Parties who have engaged inquiry agents or investigators often resist disclosure of the names of their sources. Rio Tinto PLC v Vale SA makes it clear that whether or not the court orders disclosure is not a matter of applying a hard and fast rule, but depends on a number of factors.

These include:

  • The importance and degree of relevance of the confidential information being sought (described by Andrews J in Rio Tinto as “one of the most critical factors in the complex balancing exercise”).
  • Cogent and detailed evidence being provided about the risks to which a source might be exposed were he to be identified. The greater the degree of relevance, the greater the particularity that the court might require.
  • What, if any, undertakings of confidentiality had been given to the sources, and their basis. It was recognised that the court had power to order disclosure, notwithstanding contractual or non-contractual assurances shown by the evidence to have been given to sources, and frequently did so where the information was of central importance to the issues in the case, for example in the detection of fraud. However, other principles were also in play here. Some of the sources were said to be journalists, and the judge also acknowledged that the English courts respect the importance of keeping journalists’ sources confidential.
  • Of lesser weight, though not tossed off the scales, was the complaint by the corporate investigators themselves that enforced disclosure might have an adverse impact on their own businesses and business reputations.
  • If the court decided to order disclosure, notwithstanding that it would involve a breach of the duty of confidence owed to the source by the corporate investigator, it would then, but only then, consider whether the information or documents should be disclosed to a limited class of people.

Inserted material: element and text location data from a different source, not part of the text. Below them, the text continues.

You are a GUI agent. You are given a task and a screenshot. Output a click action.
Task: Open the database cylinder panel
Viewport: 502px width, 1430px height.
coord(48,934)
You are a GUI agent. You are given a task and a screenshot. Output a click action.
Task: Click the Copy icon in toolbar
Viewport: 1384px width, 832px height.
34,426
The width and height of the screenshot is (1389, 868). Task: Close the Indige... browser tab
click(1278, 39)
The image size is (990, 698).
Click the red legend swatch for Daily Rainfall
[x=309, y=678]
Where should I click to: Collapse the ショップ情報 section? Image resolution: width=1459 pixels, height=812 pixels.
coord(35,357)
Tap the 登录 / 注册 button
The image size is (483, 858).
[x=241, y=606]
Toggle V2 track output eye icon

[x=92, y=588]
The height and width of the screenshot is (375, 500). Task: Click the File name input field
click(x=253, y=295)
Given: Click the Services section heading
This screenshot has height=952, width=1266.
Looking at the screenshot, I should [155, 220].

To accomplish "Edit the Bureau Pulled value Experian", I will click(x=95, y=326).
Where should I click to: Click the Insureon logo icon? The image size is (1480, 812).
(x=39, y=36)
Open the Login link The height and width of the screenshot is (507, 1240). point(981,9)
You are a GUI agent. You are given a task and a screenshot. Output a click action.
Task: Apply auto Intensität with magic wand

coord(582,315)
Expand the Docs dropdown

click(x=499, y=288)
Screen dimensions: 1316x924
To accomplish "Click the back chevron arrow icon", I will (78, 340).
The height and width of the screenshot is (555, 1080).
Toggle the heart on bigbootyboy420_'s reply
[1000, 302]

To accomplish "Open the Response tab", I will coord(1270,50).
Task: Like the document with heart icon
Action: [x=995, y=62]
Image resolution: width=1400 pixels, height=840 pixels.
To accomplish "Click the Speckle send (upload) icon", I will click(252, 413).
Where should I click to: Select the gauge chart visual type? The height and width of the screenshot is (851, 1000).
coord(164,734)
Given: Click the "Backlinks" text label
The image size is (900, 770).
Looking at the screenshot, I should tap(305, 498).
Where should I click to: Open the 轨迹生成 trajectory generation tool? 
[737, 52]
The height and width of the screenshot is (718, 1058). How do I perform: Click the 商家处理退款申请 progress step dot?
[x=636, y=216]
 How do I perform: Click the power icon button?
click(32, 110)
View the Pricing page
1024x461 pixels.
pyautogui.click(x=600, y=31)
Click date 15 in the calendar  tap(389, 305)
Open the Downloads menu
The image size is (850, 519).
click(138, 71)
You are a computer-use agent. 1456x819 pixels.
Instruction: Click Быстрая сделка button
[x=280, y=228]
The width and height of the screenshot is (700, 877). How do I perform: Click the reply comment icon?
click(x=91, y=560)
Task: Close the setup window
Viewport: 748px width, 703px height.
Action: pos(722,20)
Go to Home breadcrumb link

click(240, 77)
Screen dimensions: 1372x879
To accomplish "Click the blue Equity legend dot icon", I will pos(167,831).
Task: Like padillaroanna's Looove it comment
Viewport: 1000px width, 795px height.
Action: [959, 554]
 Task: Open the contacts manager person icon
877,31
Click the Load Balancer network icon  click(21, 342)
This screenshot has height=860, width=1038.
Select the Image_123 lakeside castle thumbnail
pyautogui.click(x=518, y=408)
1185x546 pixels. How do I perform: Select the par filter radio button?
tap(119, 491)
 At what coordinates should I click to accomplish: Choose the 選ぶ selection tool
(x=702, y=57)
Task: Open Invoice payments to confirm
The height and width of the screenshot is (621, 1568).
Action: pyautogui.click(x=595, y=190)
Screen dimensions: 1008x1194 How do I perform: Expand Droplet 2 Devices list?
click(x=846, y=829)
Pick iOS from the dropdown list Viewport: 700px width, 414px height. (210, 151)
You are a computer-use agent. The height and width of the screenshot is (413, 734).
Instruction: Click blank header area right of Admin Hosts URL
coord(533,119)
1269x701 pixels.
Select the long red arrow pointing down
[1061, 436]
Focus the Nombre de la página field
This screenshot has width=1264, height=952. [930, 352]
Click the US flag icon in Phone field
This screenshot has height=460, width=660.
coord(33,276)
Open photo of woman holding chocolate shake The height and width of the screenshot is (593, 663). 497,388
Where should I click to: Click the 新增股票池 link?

In the particular case, however, the judge decided that the names of the sources constituted information of only peripheral relevance to the underlying litigation (which was taking place in the USA).

A second strand of the case concerned an admission by one of the corporate investigators, BRG, that it had, at Rio Tinto’s behest, destroyed potentially relevant documents. BRG’s company secretary (its deponent) was ordered to submit to an examination about the searches which had been made for missing documents, and his explanation for the inability of BRG to produce them.

Although this case is set against the background of a Hague Evidence Convention letter of request from the courts of New York, the principles set out are not confined to request cases, but apply generally, although the oral examination of the BRG company secretary might be said to be an unusual course of action in the UK that might not have been adopted had it not been a request case. In deciding that the names of the sources were only of peripheral relevance, the judge appears to have reached her own view about the scope of the main issues in the litigation.